Dicen quienes lo conocieron que sus
ojos eran verdes como la tierra que pisaba, que le gustaba pasar las mañanas de
septiembre tirado en el césped, haciendo la fotosíntesis con los brazos en
cruz. Se drogaba cuando podía con aquellos chutes de vitamina D antes de irse
al trabajo y cambiar el sol por un foco en la penumbra y un puñado viejos LP.

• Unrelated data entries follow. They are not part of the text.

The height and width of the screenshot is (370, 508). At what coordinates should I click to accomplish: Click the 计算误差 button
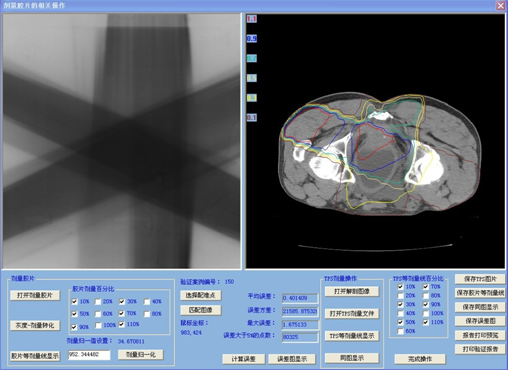pos(244,359)
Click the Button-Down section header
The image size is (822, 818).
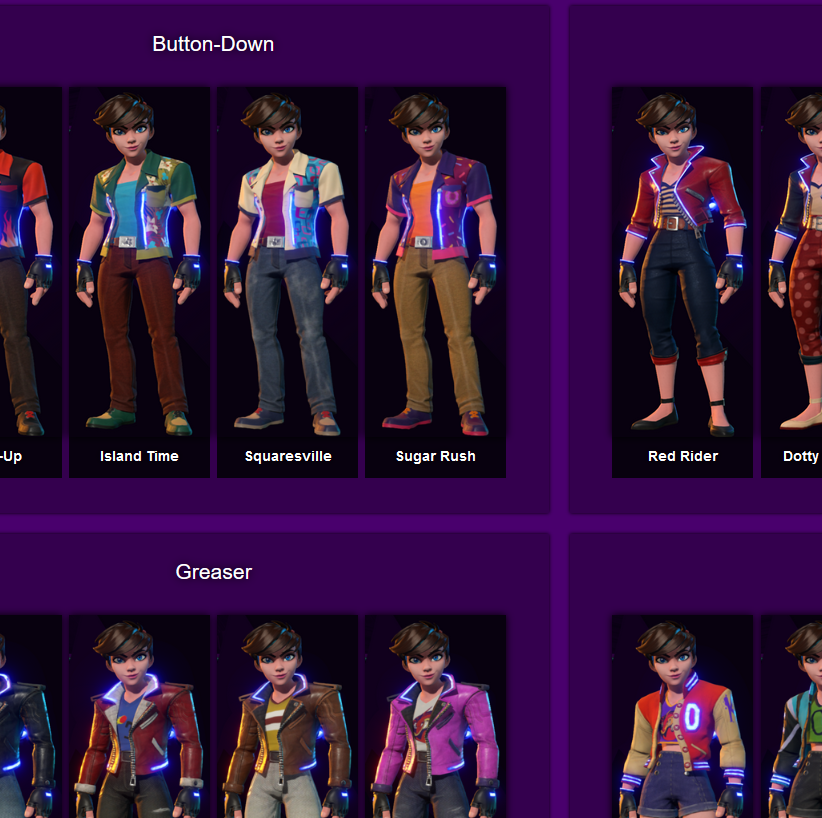click(x=213, y=44)
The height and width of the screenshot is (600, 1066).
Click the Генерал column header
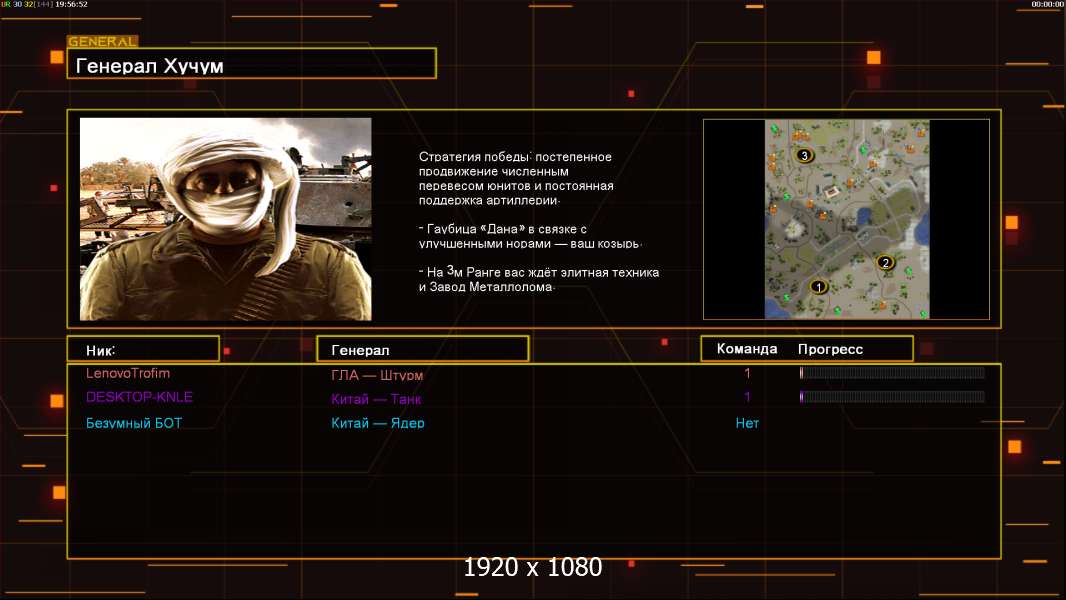point(421,349)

Su voz era azúcar para oídos solitarios y vibraba sutilmente desgranando su particular dulzor. Sacaba a pasear sus ideas a la hora
del té y plegaba sus cuerdas vocales poco antes de que la Cenicienta tocase
sábana. Era locutor de una radio local, allí donde los ecos tiñen de fado paredes
revestidas de azulejo. Con soberana parsimonia conseguía rellenar como nadie el
vacío mediante aquella infalible macedonia de palabras y silencios. Una partitura
improvisada de notas mentales que, sin embargo, casaban a la perfección cuando tocaban
el aire y hacían de cada tarde una música diferente.
Su nombre tenía tantas letras
como euros nos darían por mil pesetas. Su compañía, definitivamente, valía más.
Dicen que el día en que se apagó en un accidente de avión fue tal la pobreza del aire que los oídos de sus oyentes sangraron. Y por eso ahora, cada vez que nos sometemos a un salto brusco de presión, nuestros tímpanos le rinden homenaje mediante un nostálgico chirrido.